EXTRAIT PRÉSENTÉ:
L’accès à Internet change aussi le comportement des malades et la relation avec les soignants. Car les patients sont de mieux en mieux informés. Et ils savent aussi se faire entendre. Ils se mobilisent très fortement, créent des associations, demandent à participer aux orientations de la recherche et s’imposent comme acteurs de la santé. En France, la mobilisation des associations de lutte contre le sida (Aides, Act Up), puis les Etats généraux du cancer, fin 1998, et ceux de la santé ont conduit à la loi du 4 mars 2002 sur le droit des malades et la qualité du système de santé, dite loi Kouchner.

Désormais les patients peuvent accéder à leur dossier médical et les usagers sont représentés dans les établissements de santé. « Chaque individu, même malade, demande à être considéré avec respect et dispose du droit de participer aux décisions importantes qui conditionneraient son avenir. Le patient est donc regardé de plus en plus comme un partenaire et un acteur du soin », explique Luigi Flora, chercheur en sciences humaines et sociales, auteur d’une thèse sur ce thème, et lui-même atteint de plusieurs maladies chroniques.

DONNÉES EXTRAITES:

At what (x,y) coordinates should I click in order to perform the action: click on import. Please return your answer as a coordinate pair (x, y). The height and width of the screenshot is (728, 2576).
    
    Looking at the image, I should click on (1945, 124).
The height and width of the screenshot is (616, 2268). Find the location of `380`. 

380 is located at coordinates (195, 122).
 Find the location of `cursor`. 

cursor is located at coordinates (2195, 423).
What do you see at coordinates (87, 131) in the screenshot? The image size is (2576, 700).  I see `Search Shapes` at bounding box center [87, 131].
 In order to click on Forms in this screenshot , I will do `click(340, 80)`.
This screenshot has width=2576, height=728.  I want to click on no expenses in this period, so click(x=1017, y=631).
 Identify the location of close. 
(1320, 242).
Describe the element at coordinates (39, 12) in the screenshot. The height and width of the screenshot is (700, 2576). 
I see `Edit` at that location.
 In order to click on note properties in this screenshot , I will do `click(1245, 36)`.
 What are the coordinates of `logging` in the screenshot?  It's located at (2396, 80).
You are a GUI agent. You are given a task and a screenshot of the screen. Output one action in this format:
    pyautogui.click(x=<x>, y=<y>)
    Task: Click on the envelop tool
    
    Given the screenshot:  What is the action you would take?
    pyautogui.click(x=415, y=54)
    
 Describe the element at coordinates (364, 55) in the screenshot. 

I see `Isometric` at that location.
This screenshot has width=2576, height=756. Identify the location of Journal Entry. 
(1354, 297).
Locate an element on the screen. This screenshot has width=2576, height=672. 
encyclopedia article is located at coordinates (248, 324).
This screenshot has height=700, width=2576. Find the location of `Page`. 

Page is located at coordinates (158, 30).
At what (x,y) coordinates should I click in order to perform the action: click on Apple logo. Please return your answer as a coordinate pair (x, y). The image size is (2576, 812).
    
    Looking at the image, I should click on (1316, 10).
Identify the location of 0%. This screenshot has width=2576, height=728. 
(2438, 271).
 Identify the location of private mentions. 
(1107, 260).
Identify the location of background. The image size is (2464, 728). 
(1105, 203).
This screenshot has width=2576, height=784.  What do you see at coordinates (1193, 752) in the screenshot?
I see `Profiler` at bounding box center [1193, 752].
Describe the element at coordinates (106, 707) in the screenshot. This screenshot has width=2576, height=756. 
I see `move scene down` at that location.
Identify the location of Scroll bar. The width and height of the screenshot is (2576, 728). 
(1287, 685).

SÉRIE DE TÂCHES:
**a.** D'après l'extrait sur les droits des malades, de quelle date est la loi dite loi Kouchner ?
**b.** Reproduisez le passage de l'extrait commençant par « L’accès à Internet » et se poursuivant jusqu'à « dite loi Kouchner. ».
Les lignes proviennent d'une source distincte de l'extrait.

RÉSULTATS OBTENUS:
**a.** Du 4 mars 2002.

**b.**
L’accès à Internet change aussi le comportement des malades et la relation avec les soignants. Car les patients sont de mieux en mieux informés. Et ils savent aussi se faire entendre. Ils se mobilisent très fortement, créent des associations, demandent à participer aux orientations de la recherche et s’imposent comme acteurs de la santé. En France, la mobilisation des associations de lutte contre le sida (Aides, Act Up), puis les Etats généraux du cancer, fin 1998, et ceux de la santé ont conduit à la loi du 4 mars 2002 sur le droit des malades et la qualité du système de santé, dite loi Kouchner.